── Records for the exercise ──

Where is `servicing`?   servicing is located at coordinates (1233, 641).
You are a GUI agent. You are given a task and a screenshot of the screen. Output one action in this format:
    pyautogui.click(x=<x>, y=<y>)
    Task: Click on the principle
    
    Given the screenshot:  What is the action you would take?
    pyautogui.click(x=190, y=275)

───
── Records for the exercise ──

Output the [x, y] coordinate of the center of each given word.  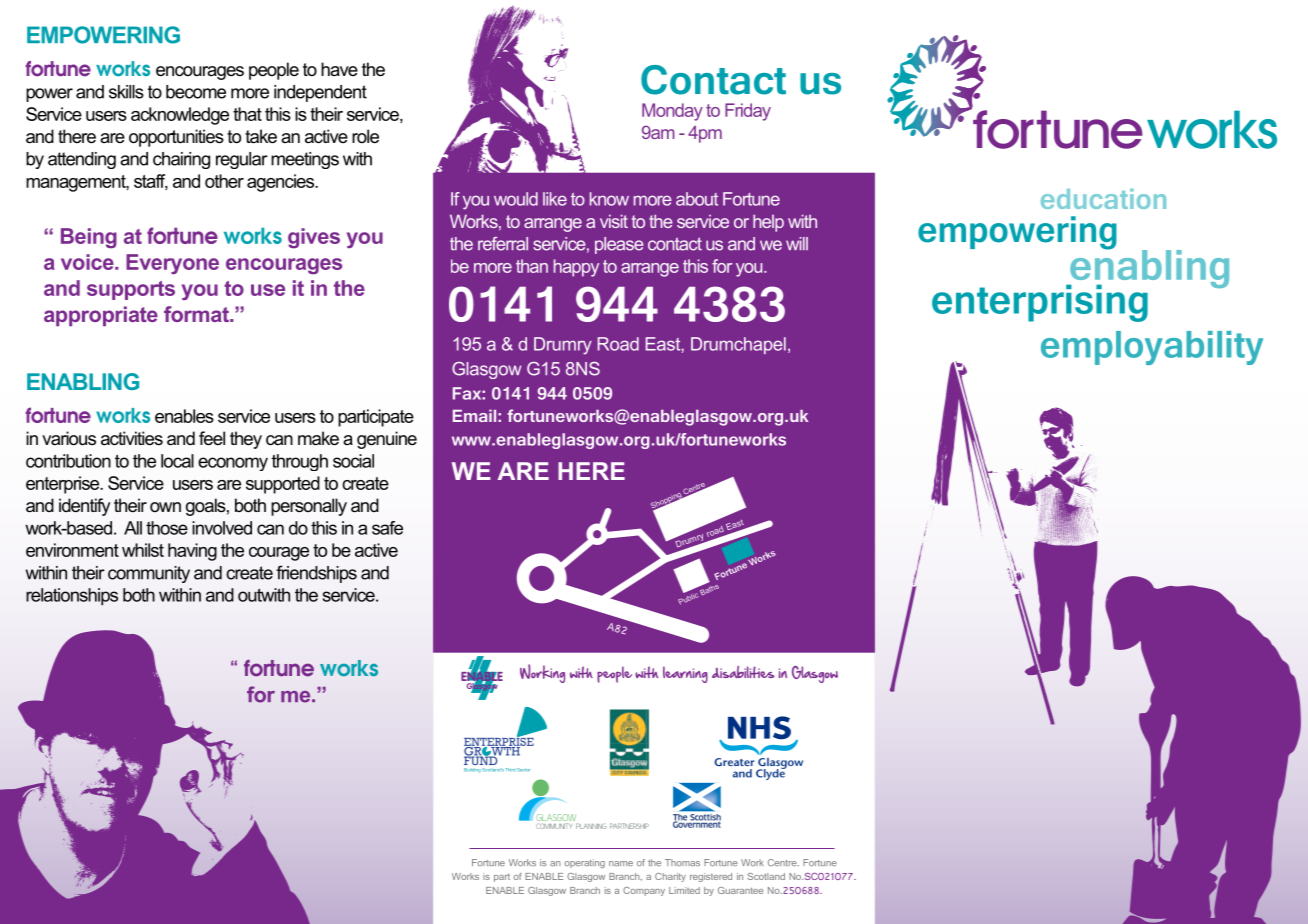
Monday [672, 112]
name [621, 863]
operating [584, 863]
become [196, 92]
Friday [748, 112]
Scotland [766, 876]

───

§ **What the task requires**: Reproduce the records between the line holding "coordinates (1233, 641)." and the line holding "pyautogui.click(x=190, y=275)", inclusive, copying each line as it appears.

§ **The response**:
Where is `servicing`?   servicing is located at coordinates (1233, 641).
You are a GUI agent. You are given a task and a screenshot of the screen. Output one action in this format:
    pyautogui.click(x=<x>, y=<y>)
    Task: Click on the principle
    
    Given the screenshot:  What is the action you would take?
    pyautogui.click(x=190, y=275)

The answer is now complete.